# OKCpedia > Restaurants & Bars >  Taqueria El Camino

## Pete

This restaurant is operated by Happy Plate Concepts (Sunnyside Diner, Grill on the Hill, Railyard Pie Co.) is relocating to 9120 N. MacArthur.

The Edmond Railyard location has already closed and this new spot should be open in a few weeks.

It's in the center behind Sunnyside.

----------


## Pete

*Taqueria El Camino set to open in new, larger spot*

After getting its start in a small, limited spot in the Edmond Railyard, Taqueria will open Thursday 12/22 in a much larger space with an expanded menu and full bar at 9120 N. MacArthur.

[prbreak][/prbreak]

El Camino is owned by Happy Plate Concepts, which also operates S&B's Burger Joints, Grill on the Hill, and Sunnyside Diner, including the one directly next to this new restaurant.  The group will also soon reopen Classen Grill which is currently under renovation.

They will open 11 AM daily.  (Will close this Sat & Sun at 3 PM due to the holidays).

----------


## Jeepnokc

What a great menu.  Informative and well laid out.  Food looks great and can't wait to try it.

----------


## Pete

The will be constructing a deck out front for outdoor seating.

----------


## rizzo

> What a great menu.  Informative and well laid out.  Food looks great and can't wait to try it.


Menu looks good.  This is 5 miles straight south of me.  I will give it a shot for sure.

----------

# Data section
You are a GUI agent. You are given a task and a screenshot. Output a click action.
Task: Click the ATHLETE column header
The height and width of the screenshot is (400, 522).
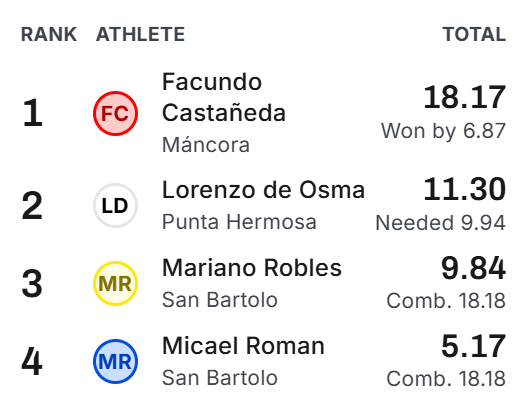tap(140, 34)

# Tasks for this exercise
1. In the Taqueria El Camino thread, swap "Classen Grill" for "Classen Cafe" and reproduce the passage starting at "[prbreak][/prbreak]" and ending at "to the holidays).".
2. According to the Taqueria El Camino thread, at what time will the restaurant open each day?

# Exercise solutions
1.
[prbreak][/prbreak]

El Camino is owned by Happy Plate Concepts, which also operates S&B's Burger Joints, Grill on the Hill, and Sunnyside Diner, including the one directly next to this new restaurant.  The group will also soon reopen Classen Cafe which is currently under renovation.

They will open 11 AM daily.  (Will close this Sat & Sun at 3 PM due to the holidays).

2. 11 AM